The use of sorting and stacks allows us to precompute the next jumps efficiently, and the dynamic programming step ensures we only process each index once.

Example Walkthrough

Let's walk through an example with arr = [10, 13, 12, 14, 15]:

1. Precompute Next Jumps:
   • For index 0 (10): next odd jump is index 1 (13), because 13 is the smallest value ≥ 10 to the right.
   • For index 1 (13): next odd jump is index 2 (12), but 12 is not ≥ 13, so look for ≥ 13, which is index 3 (14).
   • For index 2 (12): next odd jump is index 3 (14).
   • For index 3 (14): next odd jump is index 4 (15).
   • For index 4 (15): no jump possible.
   • Even jumps are similar, but look for ≤ current value and as large as possible.
2. Dynamic Programming Step:
   • The last index (4) is always "good": odd[4] = even[4] = True.
   • For index 3: odd jump to 4, so odd[3] = even[4] = True; even jump (no valid index), so even[3] = False.
   • For index 2: odd jump to 3, so odd[2] = even[3] = False; even jump to 3, so even[2] = odd[3] = True.
   • For index 1: odd jump to 3, so odd[1] = even[3] = False; even jump to 2, so even[1] = odd[2] = False.
   • For index 0: odd jump to 1, so odd[0] = even[1] = False; even jump (no valid index), so even[0] = False.
3. Count Good Indices:
   • Indices with odd[i] = True are 3 and 4. So the answer is 2.

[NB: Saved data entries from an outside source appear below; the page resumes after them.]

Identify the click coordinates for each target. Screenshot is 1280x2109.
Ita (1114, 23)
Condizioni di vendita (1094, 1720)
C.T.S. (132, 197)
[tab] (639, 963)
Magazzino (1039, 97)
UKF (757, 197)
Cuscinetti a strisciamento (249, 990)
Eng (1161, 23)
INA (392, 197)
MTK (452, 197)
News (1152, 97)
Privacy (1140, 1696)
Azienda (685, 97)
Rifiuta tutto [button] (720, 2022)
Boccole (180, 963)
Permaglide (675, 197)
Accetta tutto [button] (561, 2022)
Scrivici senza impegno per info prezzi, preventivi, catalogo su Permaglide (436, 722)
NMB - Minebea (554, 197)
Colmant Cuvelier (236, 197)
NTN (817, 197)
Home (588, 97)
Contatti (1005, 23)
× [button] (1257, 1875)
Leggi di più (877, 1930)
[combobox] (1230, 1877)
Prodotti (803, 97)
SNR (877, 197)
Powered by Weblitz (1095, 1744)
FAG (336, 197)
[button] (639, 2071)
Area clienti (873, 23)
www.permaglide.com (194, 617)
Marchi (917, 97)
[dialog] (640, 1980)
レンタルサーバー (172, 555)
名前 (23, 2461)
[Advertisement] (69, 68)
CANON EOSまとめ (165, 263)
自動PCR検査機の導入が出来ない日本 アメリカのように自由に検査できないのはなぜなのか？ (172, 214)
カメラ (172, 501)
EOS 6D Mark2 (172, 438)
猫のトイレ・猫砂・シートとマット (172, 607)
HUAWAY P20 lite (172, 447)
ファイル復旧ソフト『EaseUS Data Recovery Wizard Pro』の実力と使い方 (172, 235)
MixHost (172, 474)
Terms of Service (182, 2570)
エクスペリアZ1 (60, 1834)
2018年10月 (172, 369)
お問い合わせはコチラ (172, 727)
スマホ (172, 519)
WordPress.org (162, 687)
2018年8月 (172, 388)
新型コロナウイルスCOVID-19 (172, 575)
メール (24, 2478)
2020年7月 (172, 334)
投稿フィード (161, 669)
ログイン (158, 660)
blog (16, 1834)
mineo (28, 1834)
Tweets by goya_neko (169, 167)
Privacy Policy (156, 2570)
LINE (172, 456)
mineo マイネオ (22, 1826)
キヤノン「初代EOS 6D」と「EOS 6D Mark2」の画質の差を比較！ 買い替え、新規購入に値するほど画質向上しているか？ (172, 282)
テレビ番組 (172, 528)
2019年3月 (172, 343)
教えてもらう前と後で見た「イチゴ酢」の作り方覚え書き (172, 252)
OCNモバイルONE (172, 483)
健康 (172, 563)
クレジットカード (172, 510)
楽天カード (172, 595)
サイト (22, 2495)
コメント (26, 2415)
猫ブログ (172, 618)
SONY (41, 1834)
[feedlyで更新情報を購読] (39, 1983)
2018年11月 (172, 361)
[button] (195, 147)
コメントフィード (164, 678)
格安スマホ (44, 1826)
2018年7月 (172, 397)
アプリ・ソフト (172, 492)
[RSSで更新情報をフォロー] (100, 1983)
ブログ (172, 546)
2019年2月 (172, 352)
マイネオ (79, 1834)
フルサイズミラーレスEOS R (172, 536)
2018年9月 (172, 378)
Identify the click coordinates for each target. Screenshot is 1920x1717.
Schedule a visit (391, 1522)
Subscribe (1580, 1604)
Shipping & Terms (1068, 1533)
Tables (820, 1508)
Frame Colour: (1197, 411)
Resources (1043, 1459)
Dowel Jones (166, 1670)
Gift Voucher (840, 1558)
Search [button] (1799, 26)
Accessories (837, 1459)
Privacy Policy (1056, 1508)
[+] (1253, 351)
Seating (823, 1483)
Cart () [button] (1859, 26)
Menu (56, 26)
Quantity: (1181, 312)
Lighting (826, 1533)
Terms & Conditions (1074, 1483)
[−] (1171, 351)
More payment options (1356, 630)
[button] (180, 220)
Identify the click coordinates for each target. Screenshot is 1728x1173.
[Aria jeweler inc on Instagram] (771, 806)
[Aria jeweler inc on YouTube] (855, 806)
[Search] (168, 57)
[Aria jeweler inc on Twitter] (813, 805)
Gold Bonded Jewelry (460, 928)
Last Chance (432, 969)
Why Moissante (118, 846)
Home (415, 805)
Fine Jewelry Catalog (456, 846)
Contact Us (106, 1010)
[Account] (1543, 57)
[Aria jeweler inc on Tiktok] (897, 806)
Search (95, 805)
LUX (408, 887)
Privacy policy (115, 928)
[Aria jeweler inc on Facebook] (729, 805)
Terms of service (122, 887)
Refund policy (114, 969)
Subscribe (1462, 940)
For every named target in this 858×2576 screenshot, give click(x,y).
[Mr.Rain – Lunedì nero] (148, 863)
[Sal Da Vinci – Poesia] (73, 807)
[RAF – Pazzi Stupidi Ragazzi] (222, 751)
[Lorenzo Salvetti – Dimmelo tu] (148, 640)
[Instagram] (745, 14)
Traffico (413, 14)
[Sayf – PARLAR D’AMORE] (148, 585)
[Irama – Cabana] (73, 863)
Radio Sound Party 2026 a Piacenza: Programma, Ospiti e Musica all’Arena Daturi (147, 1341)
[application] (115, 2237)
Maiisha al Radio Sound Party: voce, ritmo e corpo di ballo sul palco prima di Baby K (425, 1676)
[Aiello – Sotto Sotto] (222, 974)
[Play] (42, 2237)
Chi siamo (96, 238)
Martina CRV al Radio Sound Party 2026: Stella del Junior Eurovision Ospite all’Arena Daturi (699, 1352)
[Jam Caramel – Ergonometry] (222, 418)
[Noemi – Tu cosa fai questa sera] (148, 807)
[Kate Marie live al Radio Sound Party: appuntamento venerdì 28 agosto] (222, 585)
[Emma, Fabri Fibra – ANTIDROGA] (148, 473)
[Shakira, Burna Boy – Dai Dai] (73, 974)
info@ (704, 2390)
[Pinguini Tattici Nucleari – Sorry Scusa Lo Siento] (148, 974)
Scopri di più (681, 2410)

This process efficiently computes which indices are "good" by working backwards and using precomputed jump targets.

Time and Space Complexity

• Brute-force Approach:
  • For each index, simulating all possible jumps can take up to O(n) time per index, resulting in O(n²) total time.
  • This is not feasible for large arrays.
• Optimized Approach:
  • Precomputing the next jumps uses sorting and a stack, which takes O(n log n) time for each of odd and even jumps.
  • The dynamic programming step is O(n), as we process each index once.
  • Overall time complexity: O(n log n).
  • Space complexity: O(n) for the jump arrays and the DP arrays.

Summary

The Odd Even Jump problem challenges us to find efficient ways to simulate a sequence of jumps through an array under alternating rules. By precomputing the next valid jumps using sorting and stacks, and leveraging dynamic programming to propagate reachability from the end of the array backwards, we achieve an efficient O(n log n) solution. The approach is elegant because it decouples the jump-finding logic from the reachability logic, and uses well-known algorithms (sorting, stack-based processing, and DP) in a creative way to solve a complex problem.